Last week Jon Cohn and Sam Stein reported on a just how much of a sweetheart deal PhRMA actually got by negotiating with Baucus and the White House on reform efforts. In return for the $80 billion in reduced payments to drug makers over the next decade, the industry stands nonethless to profit handsomely, as much as $137 billion over the next four years. Cohn, reporting on "an October forecast by IMS Health, a respected global research and consulting firm."

The report, which IMS distributed to clients and which a source provided, projects that the drug industry will see average annual growth of 3.5 percent between 2008 and 2013.

Back in March, IMS had projected no growth at all during that same five-year stretch. In fact, it projected the drug business would actually contract slightly--with negative annual growth of 0.01 percent.

What changed? A major factor, according to IMS, was the emerging details of health care reform.

Health reform, as currently envisioned, wouldn’t merely bring coverage to the uninsured. It would also fill in the "donut hole" in Medicare Part D--the gap in coverage that leaves beneficiaries with serious health problems paying for hundred if not thousands of dollars in out-of-pocket prescription costs.

In addition, because it will take several years to close the donut hole, reform relies on voluntary discounts from the pharmaceutical industry to make drugs more affordable in the intervening years. But those discounts would apply only to name-brand drugs, not generics.

Put it all together, and you have more demand for name-brand drugs. As a result, IMS believes, pharmaceutical companies would be able to raise their prices--enough to boost revenue significantly: "If this bill is implemented," the report concludes on page 138, "an increase in prices on new drugs can be expected."

Closing the donut-hole is a critical part of healthcare reform, and will help America's seniors, no doubt about it. But never fear about PhRMA being left behind, because their brand-name drugs remain protected. Nonetheless, PhRMA and IMS, the research firm which produced the report disputed Cohn's and Stein's interpretation. Here's what IMS had to say:

The cumulative $137 billion difference between the April and October 2009 forecasts takes into account a large number of factors impacting the pharmaceutical and healthcare industries. These include the macroeconomy, the changing mix of innovative and mature products, generics, the rising influence of healthcare access and funding on market demand, along with the effect of any potential legislation. The direct impact of current U.S. healthcare reform measures embedded in the IMS forecast is less than one percent of projected total industry sales through 2013.
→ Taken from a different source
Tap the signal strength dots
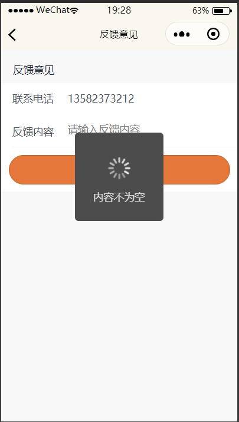The image size is (239, 422). (21, 11)
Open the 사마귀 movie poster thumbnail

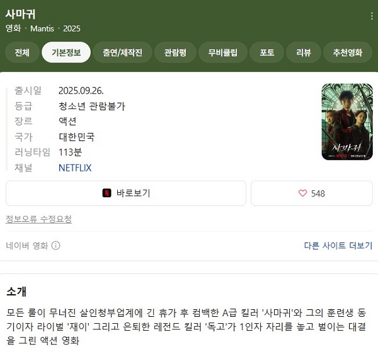347,122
While the industry is undoubtedly going to reap some benefit from healthcare reform, today's news hints that IMS's projection might have actually had to more with the industry's response to the impending healthcare reform:

Even as drug makers promise to support Washington’s health care overhaul by shaving $8 billion a year off the nation’s drug costs after the legislation takes effect, the industry has been raising its prices at the fastest rate in years.

In the last year, the industry has raised the wholesale prices of brand-name prescription drugs by about 9 percent, according to industry analysts. That will add more than $10 billion to the nation’s drug bill, which is on track to exceed $300 billion this year. By at least one analysis, it is the highest annual rate of inflation for drug prices since 1992.
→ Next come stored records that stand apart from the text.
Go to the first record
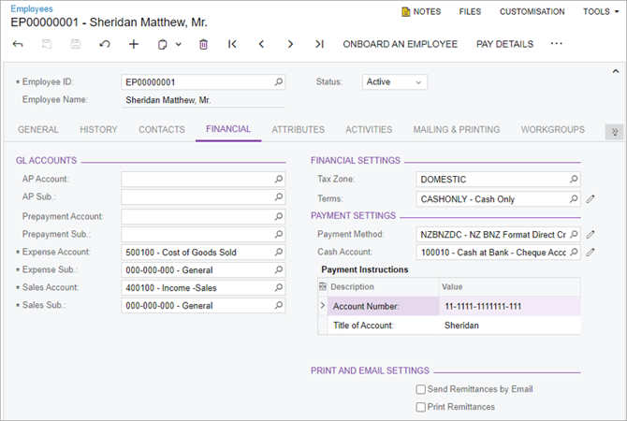The width and height of the screenshot is (627, 421). coord(232,44)
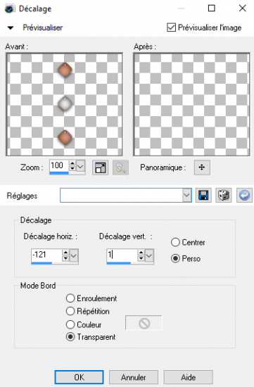Click the Décalage app icon in title bar
Screen dimensions: 254x387
pyautogui.click(x=9, y=8)
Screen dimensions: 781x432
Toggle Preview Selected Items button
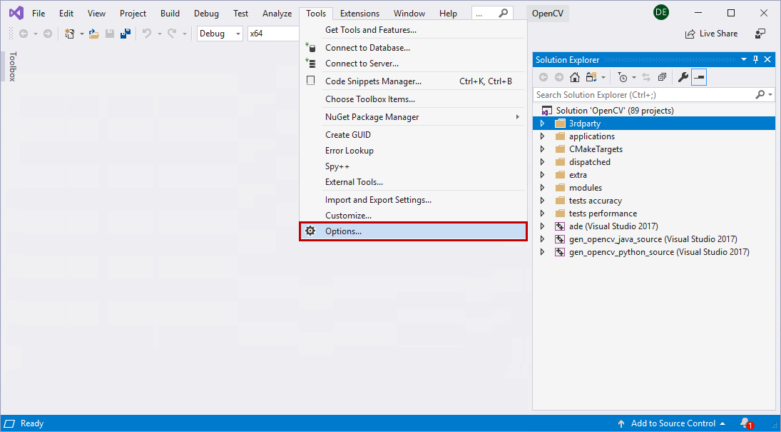(x=699, y=77)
The drug trend is distinctly at odds with the direction of the Consumer Price Index, which has fallen by 1.3 percent in the last year.
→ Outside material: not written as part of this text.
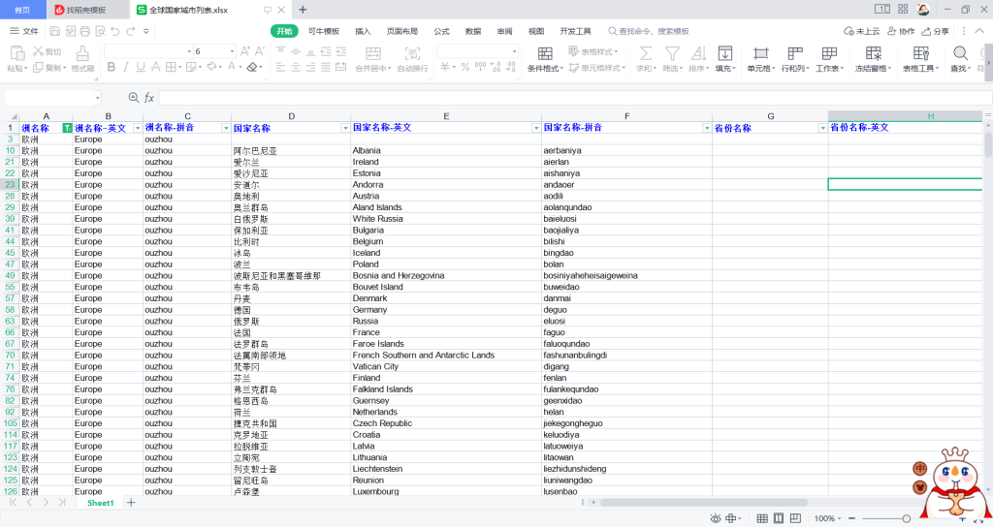This screenshot has height=527, width=993.
Task: Click the formula bar input field
Action: coord(572,98)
Drug makers say they have valid business reasons for the price increases. Critics say the industry is trying to establish a higher price base before Congress passes legislation that tries to curb drug spending in coming years.

"When we have major legislation anticipated, we see a run-up in price increases," says Stephen W. Schondelmeyer, a professor of pharmaceutical economics at the University of Minnesota. He has analyzed drug pricing for AARP, the advocacy group for seniors that supports the House health care legislation that the drug industry opposes....

This year’s increases mean the average annual cost for a brand-name prescription drug that is taken daily would be more than $2,000 — $200 higher than last year, Professor Schondelmeyer said.

And this means that the cost of many popular drugs has risen even faster. Merck, for example, now sells daily 10-milligram pills of Singulair, the blockbuster asthma drug, at a wholesale price of $1,330 a year — $147 more than last year. Singulair is now selling at retail, on drugstore.com, for nearly $1,478 a year....

But this year’s price increases would effectively cancel out the savings from at least the first year of the Senate Finance agreement. And some critics say the surge in drug prices could change the dynamics of the entire 10-year deal.

Was the deal Baucus and the White House made with PhRMA worth it? Not without securing a promise, which undoubtedly would have nixed the deal, that PhRMA wouldn't do precisely what it has done: jack up prices to set a new price base for when reform kicks in.

All of which points to the one lie that's been told about this healthcare reform effort: Barack Obama isn't going to be the last president to take it on. Until real cost controls are imposed on industry, until the nation's healthcare consumers have as much sway in Washington as industry lobbyists, this system is not going to be reformed.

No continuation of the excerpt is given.